On the Indian coast hurricanes are both frequent and disastrous. On the 2d of October, 1746, the French squadron, commanded by Le Bourdonnai, being at anchor in Madras roads, a hurricane came on which in a few hours destroyed nearly the whole of the fleet, together with twenty other ships belonging to different nations. One of the French ships foundered in an instant, and only six of the crew were saved. On the 30th of Dec. 1760, during the siege of Pondicherry, a tremendous hurricane drove on shore, and wrecked, three British ships belonging to the besieging squadron: the crews were saved. On the 20th of October of the following year, 1761, the British fleet, then lying in Madras roads, had to encounter a violent hurricane. The men of war put to sea, and were thus providentially saved; but all the vessels which still lay at anchor were lost, and scarcely a soul on board saved. On the 29th of October 1768, another hurricane was, on the coast of Coromandel, fatal to the Chatham Indiaman, which neglected to put to sea.
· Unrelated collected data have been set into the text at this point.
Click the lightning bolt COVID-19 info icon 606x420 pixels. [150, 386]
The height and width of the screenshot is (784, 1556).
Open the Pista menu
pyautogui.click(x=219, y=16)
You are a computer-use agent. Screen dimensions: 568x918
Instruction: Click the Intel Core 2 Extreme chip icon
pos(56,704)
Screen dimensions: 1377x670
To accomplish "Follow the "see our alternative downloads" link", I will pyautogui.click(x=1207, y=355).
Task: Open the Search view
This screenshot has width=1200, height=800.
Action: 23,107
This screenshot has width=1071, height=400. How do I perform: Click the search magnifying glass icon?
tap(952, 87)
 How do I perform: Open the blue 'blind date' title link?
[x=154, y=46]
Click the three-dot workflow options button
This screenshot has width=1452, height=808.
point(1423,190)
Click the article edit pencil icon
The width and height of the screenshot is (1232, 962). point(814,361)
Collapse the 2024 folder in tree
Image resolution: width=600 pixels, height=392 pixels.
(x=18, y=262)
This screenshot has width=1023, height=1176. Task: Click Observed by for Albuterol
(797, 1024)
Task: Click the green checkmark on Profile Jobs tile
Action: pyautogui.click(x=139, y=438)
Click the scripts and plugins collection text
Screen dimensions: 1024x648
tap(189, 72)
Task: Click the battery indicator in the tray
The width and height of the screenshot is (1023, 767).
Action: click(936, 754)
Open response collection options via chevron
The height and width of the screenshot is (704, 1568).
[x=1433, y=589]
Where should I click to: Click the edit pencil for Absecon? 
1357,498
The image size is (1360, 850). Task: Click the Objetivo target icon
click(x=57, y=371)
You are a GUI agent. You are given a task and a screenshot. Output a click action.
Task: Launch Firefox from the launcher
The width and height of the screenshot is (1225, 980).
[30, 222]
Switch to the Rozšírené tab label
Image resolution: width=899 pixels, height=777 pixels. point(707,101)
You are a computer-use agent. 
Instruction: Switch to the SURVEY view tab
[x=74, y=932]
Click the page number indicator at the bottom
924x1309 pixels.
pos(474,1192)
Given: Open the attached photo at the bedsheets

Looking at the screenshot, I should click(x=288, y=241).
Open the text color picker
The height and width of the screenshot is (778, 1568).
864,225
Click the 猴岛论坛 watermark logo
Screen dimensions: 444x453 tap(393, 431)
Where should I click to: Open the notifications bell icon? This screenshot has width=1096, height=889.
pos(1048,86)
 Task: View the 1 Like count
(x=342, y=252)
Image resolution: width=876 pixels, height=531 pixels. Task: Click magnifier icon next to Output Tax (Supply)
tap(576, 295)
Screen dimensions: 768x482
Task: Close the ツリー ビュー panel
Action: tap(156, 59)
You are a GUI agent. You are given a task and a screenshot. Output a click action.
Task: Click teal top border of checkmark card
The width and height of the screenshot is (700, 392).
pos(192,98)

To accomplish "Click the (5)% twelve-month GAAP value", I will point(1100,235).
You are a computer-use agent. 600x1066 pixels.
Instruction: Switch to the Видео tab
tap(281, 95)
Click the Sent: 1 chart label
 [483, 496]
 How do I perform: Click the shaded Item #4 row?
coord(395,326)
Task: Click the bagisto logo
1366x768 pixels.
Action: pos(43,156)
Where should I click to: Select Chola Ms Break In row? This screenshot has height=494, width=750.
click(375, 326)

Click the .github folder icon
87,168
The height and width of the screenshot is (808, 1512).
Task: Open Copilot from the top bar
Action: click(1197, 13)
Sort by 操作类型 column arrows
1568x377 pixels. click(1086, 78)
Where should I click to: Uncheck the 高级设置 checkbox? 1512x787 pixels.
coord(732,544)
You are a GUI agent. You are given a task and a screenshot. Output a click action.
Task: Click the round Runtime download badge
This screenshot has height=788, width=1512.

In the West Indies, the late tremendous hurricane of the 21st of October, 1817, was particularly severe at the Island of St. Lucie. All the vessels in the port were entirely lost. The Government-house was blown down, and all within its walls, comprising the Governor, his lady, and child, his staff, secretaries, servants, &c. amounting to about thirty persons buried in its ruins: not one survived the dreadful accident; and still more horrid to relate, the barracks of the officers and soldiers were demolished, and all within them (about two hundred persons) lost. All the estates on the island were reduced to a heap of ashes. At Dominica, nearly the whole of the town was inundated, with an immense destruction of property.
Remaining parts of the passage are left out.